Recently, the environmental and industrial safety conditions increased the potential for use of enzymes in textile processing to ensure eco-friendly production. In Discharge printing, Sulphoxylate Formaldehyde (NaHS02.CH2o.2H20) is one of the powerful discharging agent used commercially, however, it is considerably toxic and evolves formaldehyde known as a human carcinogenic associated with nasal sinus cancer and nasopharyngeal cancer.
In this article we have discussed about replacement of this hazardous chemical with eco- friendly enzymes in textile discharge printing. Enzymatic discharging printing carried out with Phenol oxidizing enzyme such as Peroxidase with hydrogen peroxide by selectively discharged reactive dyes from the cotton fabric at selected areas creating a printed surface.
Textile discharging printing is the most versatile and important of the methods used for introducing design to textile fabrics.

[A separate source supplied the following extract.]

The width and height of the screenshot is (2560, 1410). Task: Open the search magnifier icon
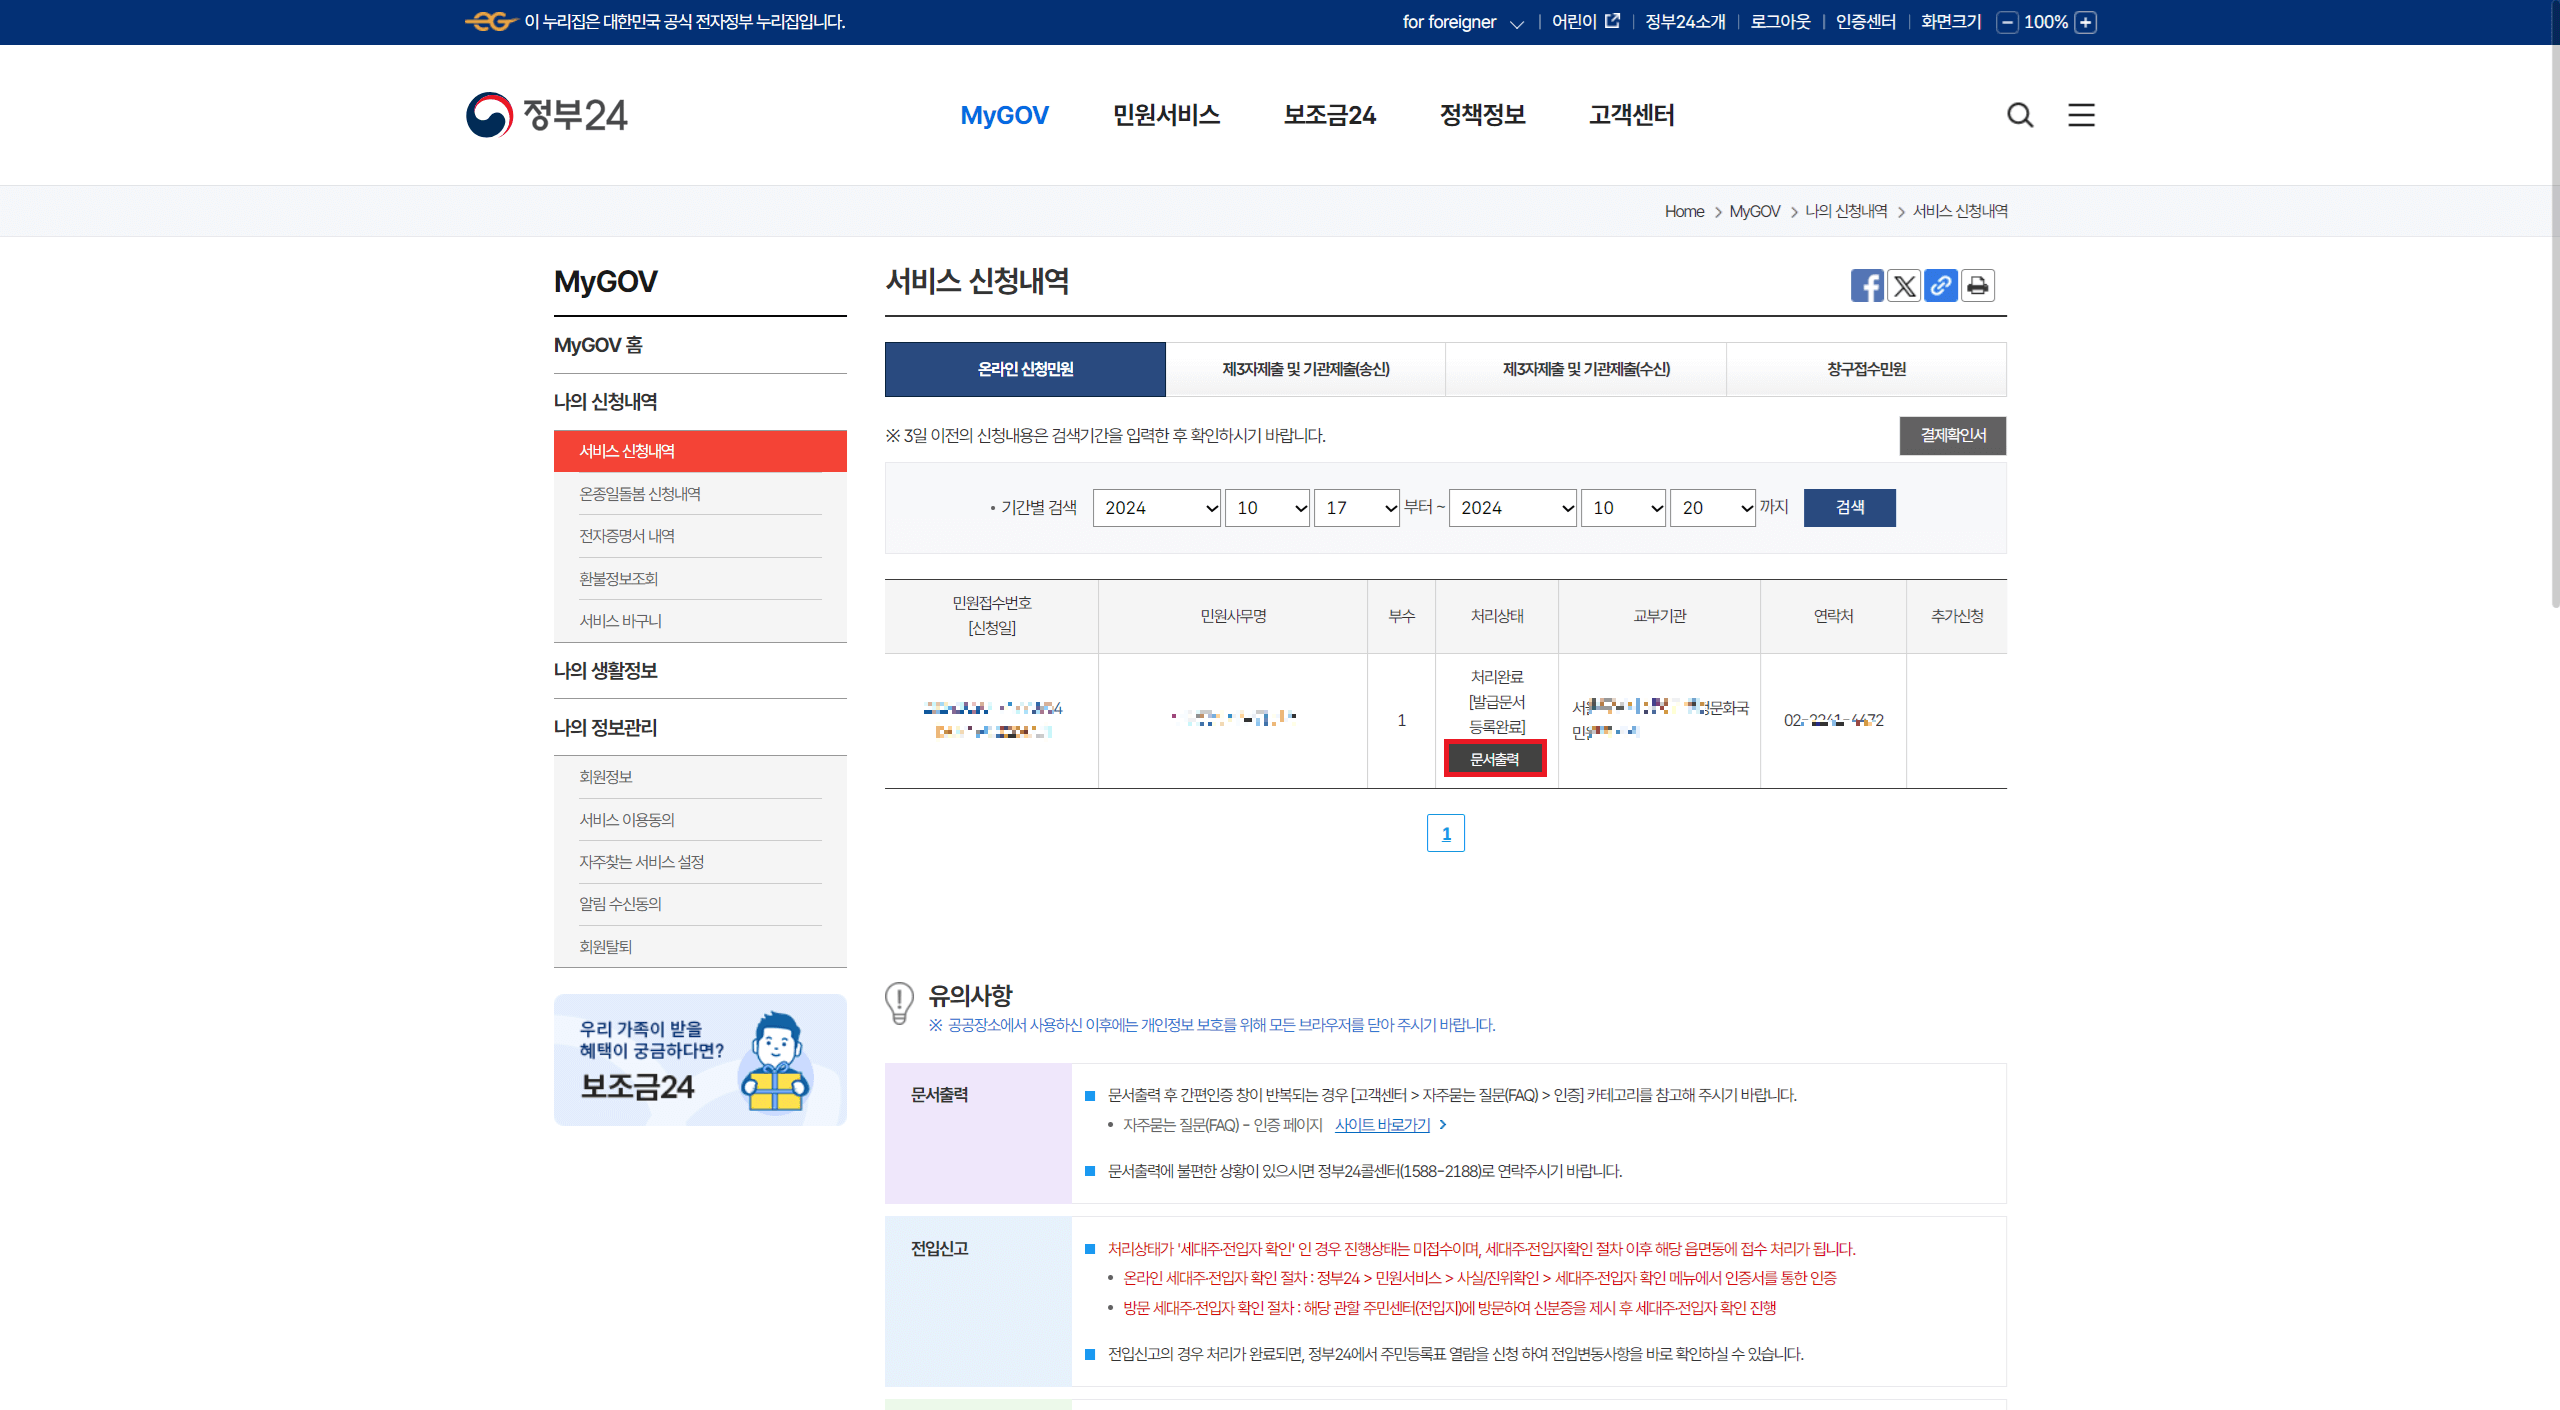(x=2020, y=115)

Considered analytically it is a process of bringing together a design idea, one or more colorants, and a textile fabric, using a technique for applying the colorants with some precision.

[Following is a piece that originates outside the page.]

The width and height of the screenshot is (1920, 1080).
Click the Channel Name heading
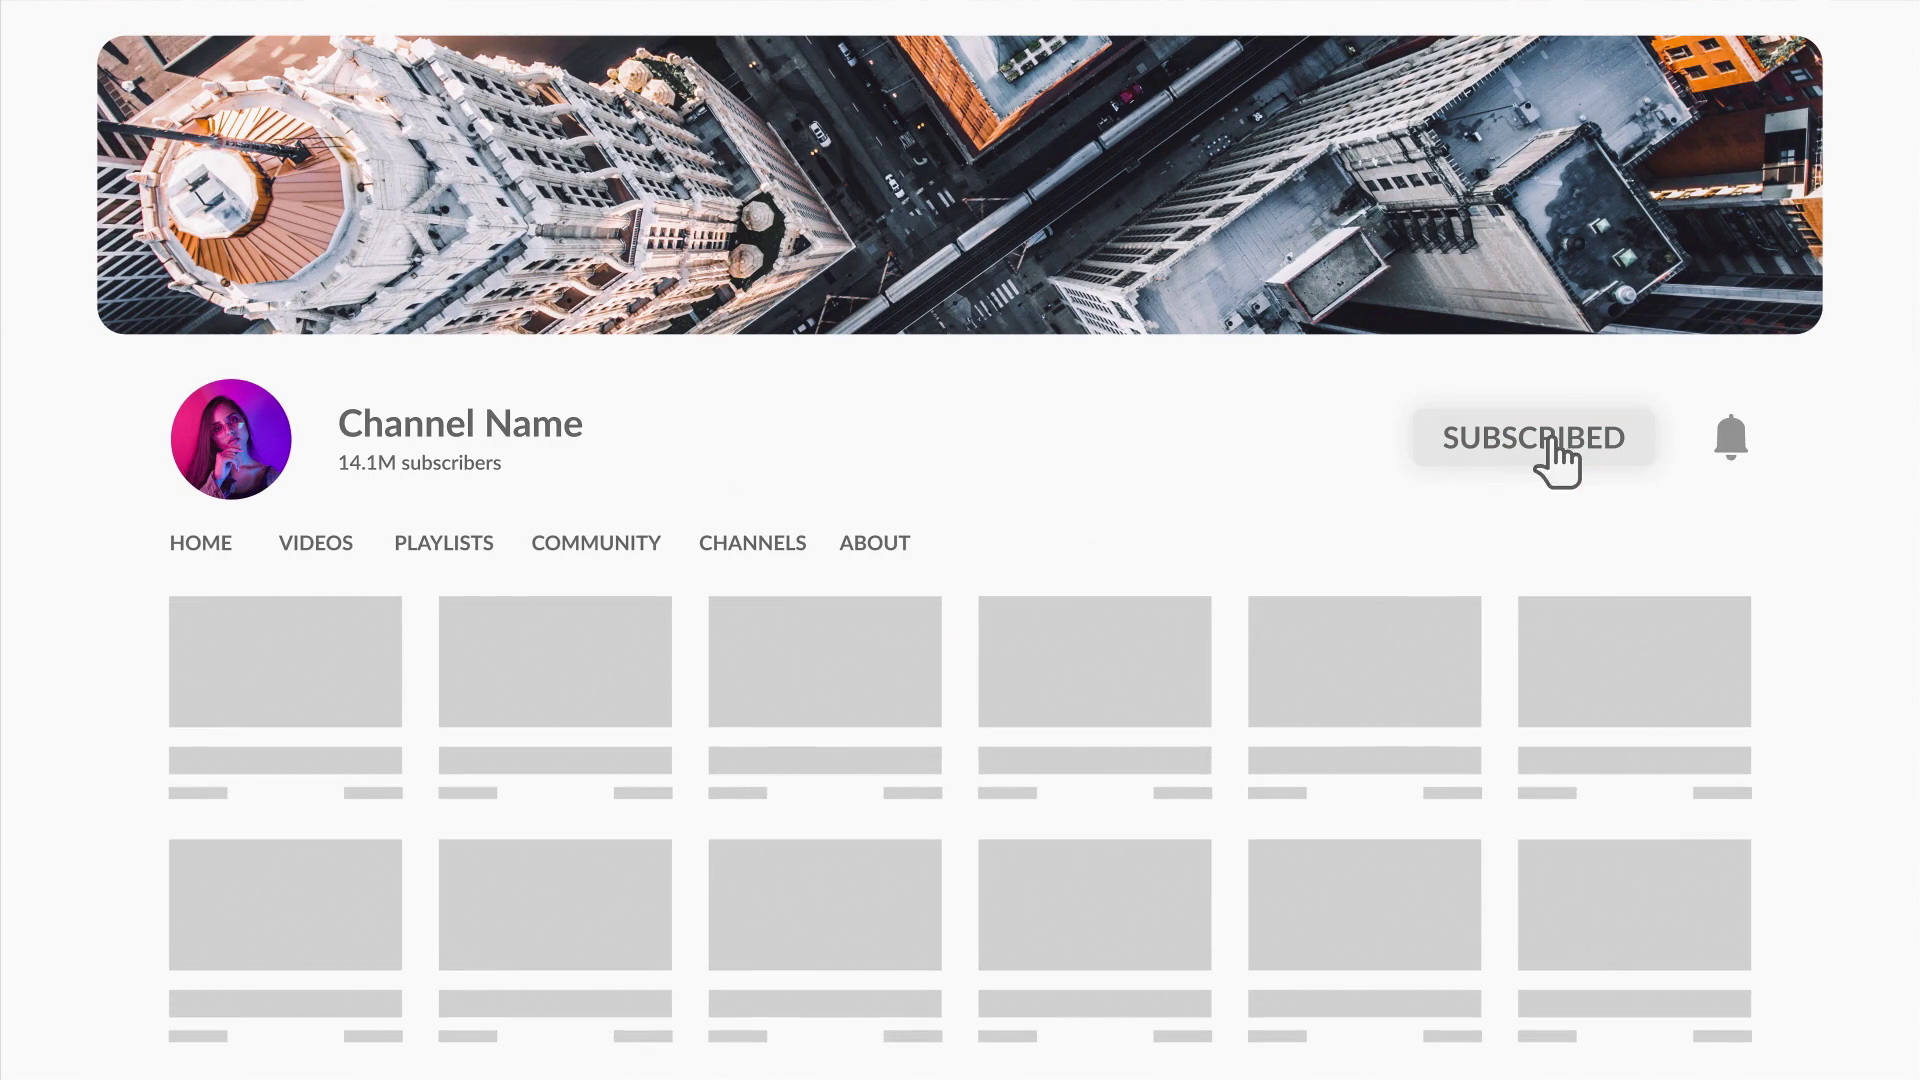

Biotechnology has dramatically increased the scope for application of enzyme systems in all areas of textile processing. Enzymes can be tailored to implement specific reactions, such as decomposition, oxidation and synthesis, for a variety of purposes. There is a growing recognition that enzymes can be used in many remediation processes to target specific purpose in textile industry. In this direction, recent biotechnological advances have allowed the production of cheaper and more readily available enzymes through better isolation and purification procedures.
The enzymes are used in textile industry because it operates under mild conditions of temperature and pH, it replaces non-selective harsh chemicals. A Bleaching enzyme such as Peroxidases together with hydrogen peroxide is capable of oxidizing organic compounds containing phenolic groups.
Bacterial system present (Peroxidase) in activated sludge, they catalyses the oxidative cleavage of Azo dyes.
Enzymes are specific that is, they control only one particular chemical change or type of change, quotes New Junior Encyclopedia.